I focus on this for two reasons. One is obviously that our communication here has been little successful. But it is a larger issue and I think this needs to be mentioned: There are simply a great many 'unprepared people' who because of ease of access (Internet-wise) can suddenly pop-up and appear within conversations in which they are not qualified to appear. Our culture, perhaps, in over-valuing the child and our industries in pandering to the lower common denominators, which is another way of saying 'a child of 11', opts to deal in material (value) that only such a one can 'appreciate'. Once one has established that it is this group---the widest group---that one seeks to reach, and established that one can only reach them with a very limited message which is essentially sentimental and emotional, not intellectual, one has become, more or less, a 'pimp'. But one will then be moulded by one's audience. I think it is fair to say that, more and more, the 'content' that floats around 'out there' is of such a low, digestible order. Pablum really. Is it possible that the core of your ideas is similarly sentimental? (This is of course why I have referred to 'the feminine').
You wrote: "There's a recurring theme in your writing of blaming others for your inability to present and defend your thesis".

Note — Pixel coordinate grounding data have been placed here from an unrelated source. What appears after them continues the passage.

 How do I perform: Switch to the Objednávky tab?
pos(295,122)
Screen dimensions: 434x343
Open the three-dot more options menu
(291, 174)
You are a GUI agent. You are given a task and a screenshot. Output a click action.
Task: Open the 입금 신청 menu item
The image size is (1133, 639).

Yet, if 'Felasco' or 'Sri Bozo' were the subject one were trying to reach and communicate with, it seems reasonable to suggest that frustration is understandable. If 'out there' in the larger Internet world there are a sufficient number of people essentially unprepared for thought---as seems to be the case sometimes---a general frustration could be defended. And blaming of said 'nits' might be seen as understandable. Myself, I think that we need to reevaluate the difficult and the harder-of-access.